The official said last month that supervisory and procuratorial organs should strengthen coordination and restriction, deepen integrated supervision, increase the use of seizing property and strengthen the recovery of stolen money.

In August 2014, the finance bureau of Yishui county, Shandong province, bid for a procurement project for information equipment for primary and secondary schools in the county.

A man surnamed Xue and another surnamed Liu, who were in charge of the bidding from a software company, collluded with the former deputy head of the finance bureau, surnamed Ding, in the bidding.

They worked with the evaluation experts to modify scores and collaborate in bidding with other companies.

Later, Liu's company won the bid for more than 90 million yuan $14 million. At the end of 2014, Xue gave Ding 150,000 yuan to thank him for his help in the bidding.

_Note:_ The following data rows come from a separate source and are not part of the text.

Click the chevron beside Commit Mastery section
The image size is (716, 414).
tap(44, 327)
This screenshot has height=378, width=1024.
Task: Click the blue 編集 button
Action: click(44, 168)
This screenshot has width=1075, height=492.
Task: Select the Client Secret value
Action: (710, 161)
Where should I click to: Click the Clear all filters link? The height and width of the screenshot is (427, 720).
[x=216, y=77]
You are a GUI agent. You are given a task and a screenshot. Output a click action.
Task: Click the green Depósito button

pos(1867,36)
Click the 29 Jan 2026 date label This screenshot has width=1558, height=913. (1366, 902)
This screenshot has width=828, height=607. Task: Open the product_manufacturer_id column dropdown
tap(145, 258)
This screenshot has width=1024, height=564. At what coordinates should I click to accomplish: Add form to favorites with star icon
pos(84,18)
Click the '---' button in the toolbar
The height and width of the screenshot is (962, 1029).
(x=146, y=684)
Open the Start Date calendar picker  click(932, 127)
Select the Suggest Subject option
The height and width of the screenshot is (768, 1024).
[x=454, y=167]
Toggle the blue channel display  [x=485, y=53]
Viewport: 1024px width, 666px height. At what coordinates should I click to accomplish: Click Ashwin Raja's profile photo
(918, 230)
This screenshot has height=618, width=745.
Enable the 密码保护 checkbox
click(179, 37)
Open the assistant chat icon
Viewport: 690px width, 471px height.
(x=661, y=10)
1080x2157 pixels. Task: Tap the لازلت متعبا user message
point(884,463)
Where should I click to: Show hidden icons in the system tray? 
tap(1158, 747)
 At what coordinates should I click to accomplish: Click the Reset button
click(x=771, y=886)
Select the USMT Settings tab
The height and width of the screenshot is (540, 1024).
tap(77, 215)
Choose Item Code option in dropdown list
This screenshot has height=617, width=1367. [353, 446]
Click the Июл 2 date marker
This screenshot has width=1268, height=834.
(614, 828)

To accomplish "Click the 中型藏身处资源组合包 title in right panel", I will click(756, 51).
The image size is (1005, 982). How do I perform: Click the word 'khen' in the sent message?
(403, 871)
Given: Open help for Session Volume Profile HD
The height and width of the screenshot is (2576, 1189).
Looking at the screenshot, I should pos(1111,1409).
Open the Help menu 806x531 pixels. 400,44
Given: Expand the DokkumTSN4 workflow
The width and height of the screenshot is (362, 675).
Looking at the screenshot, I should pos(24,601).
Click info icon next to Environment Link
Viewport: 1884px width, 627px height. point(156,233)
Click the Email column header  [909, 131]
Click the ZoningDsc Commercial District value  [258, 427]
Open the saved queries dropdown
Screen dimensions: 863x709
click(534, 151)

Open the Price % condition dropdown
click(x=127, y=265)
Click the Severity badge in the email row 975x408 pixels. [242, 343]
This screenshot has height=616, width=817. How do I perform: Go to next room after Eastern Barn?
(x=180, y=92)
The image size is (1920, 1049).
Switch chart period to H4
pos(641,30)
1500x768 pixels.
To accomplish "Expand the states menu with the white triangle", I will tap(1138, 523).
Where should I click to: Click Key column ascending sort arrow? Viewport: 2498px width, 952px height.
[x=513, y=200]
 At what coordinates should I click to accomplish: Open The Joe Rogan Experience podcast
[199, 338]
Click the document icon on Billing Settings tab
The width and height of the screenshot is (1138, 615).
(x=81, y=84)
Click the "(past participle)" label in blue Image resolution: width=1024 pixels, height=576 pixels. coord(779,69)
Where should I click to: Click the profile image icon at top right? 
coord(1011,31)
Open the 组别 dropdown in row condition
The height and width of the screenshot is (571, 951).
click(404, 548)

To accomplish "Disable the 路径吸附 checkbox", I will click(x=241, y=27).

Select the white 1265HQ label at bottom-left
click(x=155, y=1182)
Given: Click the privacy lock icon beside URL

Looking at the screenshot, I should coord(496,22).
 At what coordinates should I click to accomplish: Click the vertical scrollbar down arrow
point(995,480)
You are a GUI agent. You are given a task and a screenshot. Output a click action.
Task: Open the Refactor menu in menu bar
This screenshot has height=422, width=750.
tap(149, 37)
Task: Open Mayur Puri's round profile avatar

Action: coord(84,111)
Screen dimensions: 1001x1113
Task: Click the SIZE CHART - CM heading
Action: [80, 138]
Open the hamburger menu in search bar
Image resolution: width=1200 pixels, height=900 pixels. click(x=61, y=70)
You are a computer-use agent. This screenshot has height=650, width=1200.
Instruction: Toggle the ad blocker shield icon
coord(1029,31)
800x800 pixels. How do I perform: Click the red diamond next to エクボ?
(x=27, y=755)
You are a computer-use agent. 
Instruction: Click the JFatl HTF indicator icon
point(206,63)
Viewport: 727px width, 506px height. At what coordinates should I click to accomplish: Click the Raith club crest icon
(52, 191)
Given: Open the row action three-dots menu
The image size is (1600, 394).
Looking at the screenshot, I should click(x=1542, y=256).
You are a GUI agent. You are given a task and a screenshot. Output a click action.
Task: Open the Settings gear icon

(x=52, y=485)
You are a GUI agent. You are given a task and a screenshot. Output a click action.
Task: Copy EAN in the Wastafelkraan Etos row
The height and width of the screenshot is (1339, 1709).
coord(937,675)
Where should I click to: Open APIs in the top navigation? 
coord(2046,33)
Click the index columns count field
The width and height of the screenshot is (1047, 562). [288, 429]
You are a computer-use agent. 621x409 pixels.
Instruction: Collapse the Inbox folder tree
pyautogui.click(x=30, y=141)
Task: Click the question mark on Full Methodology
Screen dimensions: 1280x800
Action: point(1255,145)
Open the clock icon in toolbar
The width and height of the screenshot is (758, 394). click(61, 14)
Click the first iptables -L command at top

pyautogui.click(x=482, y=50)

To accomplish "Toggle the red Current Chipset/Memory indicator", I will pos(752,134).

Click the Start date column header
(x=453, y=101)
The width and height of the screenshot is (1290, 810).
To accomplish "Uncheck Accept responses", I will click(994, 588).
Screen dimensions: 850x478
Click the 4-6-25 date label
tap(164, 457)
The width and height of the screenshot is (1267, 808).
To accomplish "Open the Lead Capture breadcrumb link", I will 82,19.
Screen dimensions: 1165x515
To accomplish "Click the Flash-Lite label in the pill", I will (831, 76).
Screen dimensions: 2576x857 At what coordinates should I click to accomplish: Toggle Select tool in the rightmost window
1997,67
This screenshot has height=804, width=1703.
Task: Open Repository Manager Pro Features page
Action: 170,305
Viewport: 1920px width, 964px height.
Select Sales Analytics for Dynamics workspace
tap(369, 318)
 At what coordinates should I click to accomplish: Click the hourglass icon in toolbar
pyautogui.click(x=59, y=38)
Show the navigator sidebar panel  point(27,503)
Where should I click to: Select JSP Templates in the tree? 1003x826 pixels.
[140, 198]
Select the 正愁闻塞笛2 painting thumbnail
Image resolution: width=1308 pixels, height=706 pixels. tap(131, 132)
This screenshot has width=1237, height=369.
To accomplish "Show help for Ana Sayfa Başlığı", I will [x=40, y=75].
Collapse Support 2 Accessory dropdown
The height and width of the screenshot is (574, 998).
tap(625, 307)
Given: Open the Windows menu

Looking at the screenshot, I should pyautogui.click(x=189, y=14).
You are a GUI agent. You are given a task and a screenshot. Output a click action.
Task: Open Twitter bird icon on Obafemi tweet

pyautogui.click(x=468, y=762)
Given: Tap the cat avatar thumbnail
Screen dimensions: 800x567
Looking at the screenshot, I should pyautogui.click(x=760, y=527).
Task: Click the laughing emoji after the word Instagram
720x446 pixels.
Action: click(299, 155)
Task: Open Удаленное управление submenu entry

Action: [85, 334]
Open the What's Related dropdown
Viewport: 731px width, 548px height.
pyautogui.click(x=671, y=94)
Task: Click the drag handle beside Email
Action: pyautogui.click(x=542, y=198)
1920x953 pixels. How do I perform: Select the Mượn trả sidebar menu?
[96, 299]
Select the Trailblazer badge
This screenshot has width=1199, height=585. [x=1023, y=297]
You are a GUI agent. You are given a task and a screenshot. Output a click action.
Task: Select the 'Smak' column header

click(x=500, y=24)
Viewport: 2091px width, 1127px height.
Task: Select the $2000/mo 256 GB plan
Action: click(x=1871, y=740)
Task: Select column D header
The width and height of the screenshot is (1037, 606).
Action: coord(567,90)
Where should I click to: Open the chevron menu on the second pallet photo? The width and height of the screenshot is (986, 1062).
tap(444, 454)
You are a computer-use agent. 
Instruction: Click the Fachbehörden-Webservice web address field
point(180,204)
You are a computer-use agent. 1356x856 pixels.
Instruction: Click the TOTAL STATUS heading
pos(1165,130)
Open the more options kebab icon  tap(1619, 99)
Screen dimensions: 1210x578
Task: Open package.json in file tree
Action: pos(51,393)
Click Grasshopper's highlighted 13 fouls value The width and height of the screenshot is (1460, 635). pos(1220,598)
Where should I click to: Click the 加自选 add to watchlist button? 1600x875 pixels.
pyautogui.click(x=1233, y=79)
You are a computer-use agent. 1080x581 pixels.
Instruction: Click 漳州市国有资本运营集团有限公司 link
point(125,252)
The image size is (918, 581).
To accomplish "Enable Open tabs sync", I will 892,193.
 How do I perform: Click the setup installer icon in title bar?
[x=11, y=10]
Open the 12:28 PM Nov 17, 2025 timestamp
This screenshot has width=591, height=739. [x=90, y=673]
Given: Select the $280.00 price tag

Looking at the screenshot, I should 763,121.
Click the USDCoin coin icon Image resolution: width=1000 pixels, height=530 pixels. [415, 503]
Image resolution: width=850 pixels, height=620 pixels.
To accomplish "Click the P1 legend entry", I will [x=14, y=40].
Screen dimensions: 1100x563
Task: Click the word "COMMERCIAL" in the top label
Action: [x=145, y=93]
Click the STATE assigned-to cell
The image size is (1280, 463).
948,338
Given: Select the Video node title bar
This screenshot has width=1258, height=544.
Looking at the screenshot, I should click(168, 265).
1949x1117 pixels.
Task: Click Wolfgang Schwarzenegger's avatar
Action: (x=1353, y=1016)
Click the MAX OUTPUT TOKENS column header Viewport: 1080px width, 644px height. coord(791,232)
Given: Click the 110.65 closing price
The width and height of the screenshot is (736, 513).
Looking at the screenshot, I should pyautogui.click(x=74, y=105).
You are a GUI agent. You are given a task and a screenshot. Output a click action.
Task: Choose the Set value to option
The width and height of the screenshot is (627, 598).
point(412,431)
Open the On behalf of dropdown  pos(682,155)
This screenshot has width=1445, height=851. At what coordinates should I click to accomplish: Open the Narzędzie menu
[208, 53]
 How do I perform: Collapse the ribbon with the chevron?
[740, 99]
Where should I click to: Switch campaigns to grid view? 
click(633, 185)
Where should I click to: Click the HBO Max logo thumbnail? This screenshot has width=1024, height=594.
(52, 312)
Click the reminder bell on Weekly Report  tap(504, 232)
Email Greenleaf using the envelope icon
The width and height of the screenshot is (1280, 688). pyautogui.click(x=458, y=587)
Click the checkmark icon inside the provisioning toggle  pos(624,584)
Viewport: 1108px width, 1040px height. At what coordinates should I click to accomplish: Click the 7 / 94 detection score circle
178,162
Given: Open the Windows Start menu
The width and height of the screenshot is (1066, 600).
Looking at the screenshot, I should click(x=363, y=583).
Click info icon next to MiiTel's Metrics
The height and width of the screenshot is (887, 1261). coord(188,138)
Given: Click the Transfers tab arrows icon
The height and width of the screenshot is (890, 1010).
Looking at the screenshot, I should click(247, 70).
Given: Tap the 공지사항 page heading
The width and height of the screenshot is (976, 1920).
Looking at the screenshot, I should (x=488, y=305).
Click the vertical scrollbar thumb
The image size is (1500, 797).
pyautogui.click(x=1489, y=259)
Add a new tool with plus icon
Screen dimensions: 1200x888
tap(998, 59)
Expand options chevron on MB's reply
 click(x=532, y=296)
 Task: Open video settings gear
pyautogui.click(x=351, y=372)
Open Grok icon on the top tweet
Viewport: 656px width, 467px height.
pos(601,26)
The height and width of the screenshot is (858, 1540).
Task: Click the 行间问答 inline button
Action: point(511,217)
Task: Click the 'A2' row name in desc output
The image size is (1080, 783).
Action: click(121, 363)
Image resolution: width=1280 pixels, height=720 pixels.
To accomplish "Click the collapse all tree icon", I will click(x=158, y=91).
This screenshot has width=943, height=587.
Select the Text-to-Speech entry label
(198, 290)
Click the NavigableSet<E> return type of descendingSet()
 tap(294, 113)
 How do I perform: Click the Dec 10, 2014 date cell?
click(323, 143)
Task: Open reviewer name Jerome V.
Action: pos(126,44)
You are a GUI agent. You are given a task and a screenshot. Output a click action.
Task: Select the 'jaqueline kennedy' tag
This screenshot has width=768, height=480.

In May 2020, the case was transferred to the county's procuratorate for examination, and a public lawsuit was launched a month later.

In September 2020, the county's court sentenced Xue to two years and three months in prison and fined him 300,000 yuan for bidding collusion and offering bribes.

The cases show that bribers have specific targets and clear purposes, reminding officials that the battle against corruption is still raging, and officials must keep cool heads at all times, said the National Supervisory Commission.

The report to the National Congress of the Communist Party of China in October 2017 said there were no no-go zones, no stone should be left unturned and no tolerance in anti-graft work.

Anti-graft work should impose tight constraints, maintain a tough stance and provide a long-term deterrence, and punish those who take bribes and those who offer them.

In September, seven central departments, including the Central Commission for Discipline Inspection, National Supervisory Commission, the Organizational Department of CPC Central Committee and SPP, issued a document on pushing the investigation of taking and offering bribes, a move that will intensify efforts to punish those who offer bribes.

Bribers hunt officials, which is a reason for the occurrence of corruption, according to the document.

It called for authorities to carry out research on market access and qualification restrictions for bribes and explore the implementation of a blacklist system.

The authorities will notify departments covering areas such as market regulation, development and reform, housing and urban-rural construction, financial supervision and judicial administration, so as to hold the bribers accountable, it said.

The regulations on the implementation of the Supervision Law also stipulate that supervisory organs can have jurisdiction over nonpublic officials involved in offering bribes, introducing bribes or joint crimes committed on duty when handling cases involving public officials.

In addition to this, those involved in offering bribes will be recorded in relevant data records, which can be used as the basis for credit evaluation.